## SHORT EXERCISE
Present the part of the material that opens with the line containing "Task: Focus the Upper price (USDT) field" and continues through the end of the material as a Markdown table with the columns No. and Entry, giving each line its own numbered row and omitting blank lines. Leave the pictures out of the table.
============
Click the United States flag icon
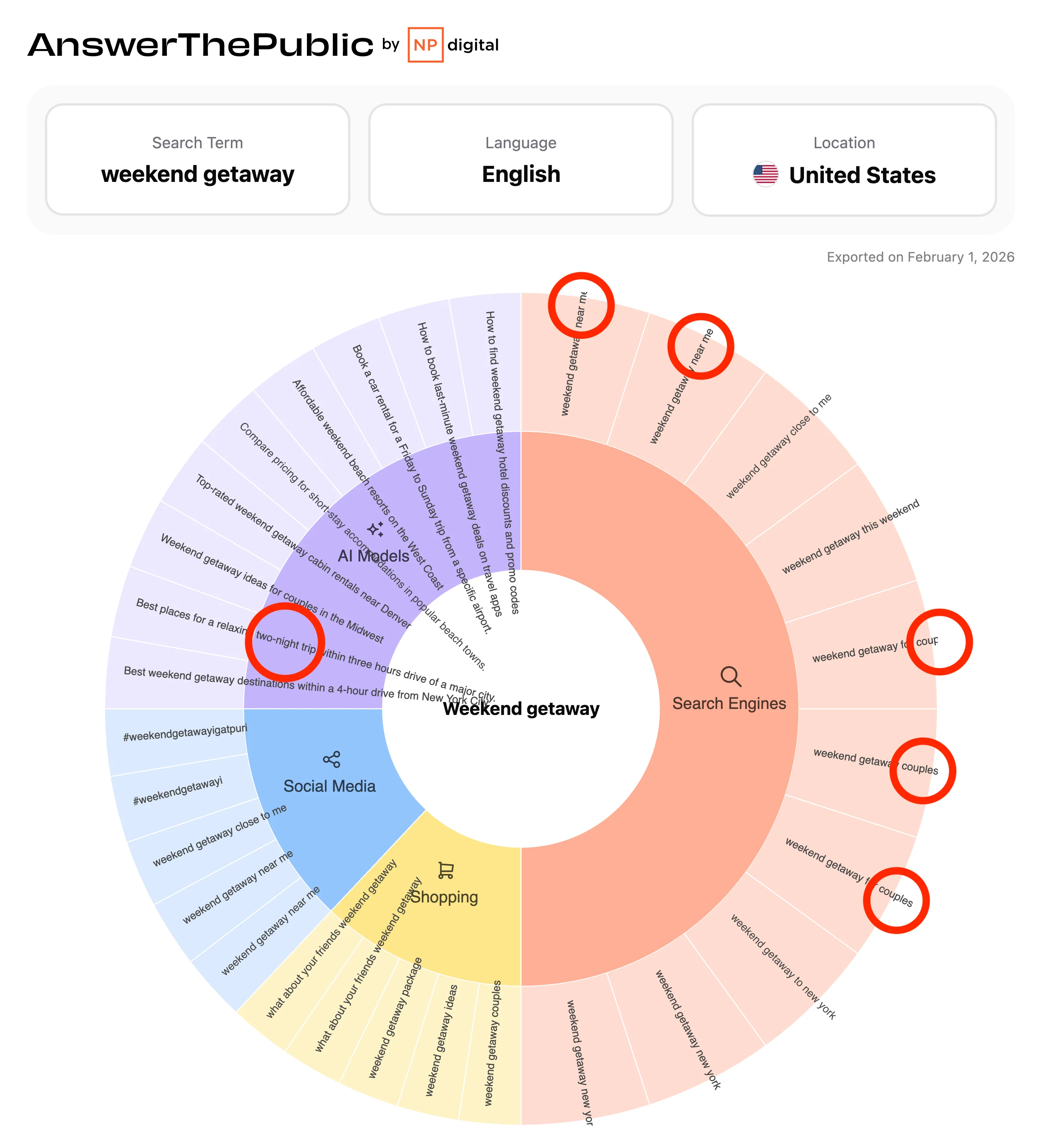Screen dimensions: 1042x1148 coord(765,174)
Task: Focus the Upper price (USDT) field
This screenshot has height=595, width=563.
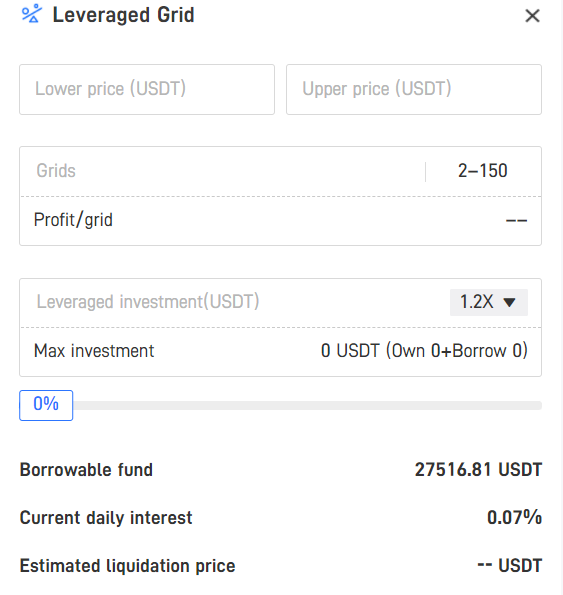Action: (414, 89)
============
## THE COMPLETED TASK
| No. | Entry |
|---|---|
| 1 | Task: Focus the Upper price (USDT) field |
| 2 | This screenshot has height=595, width=563. |
| 3 | Action: (414, 89) |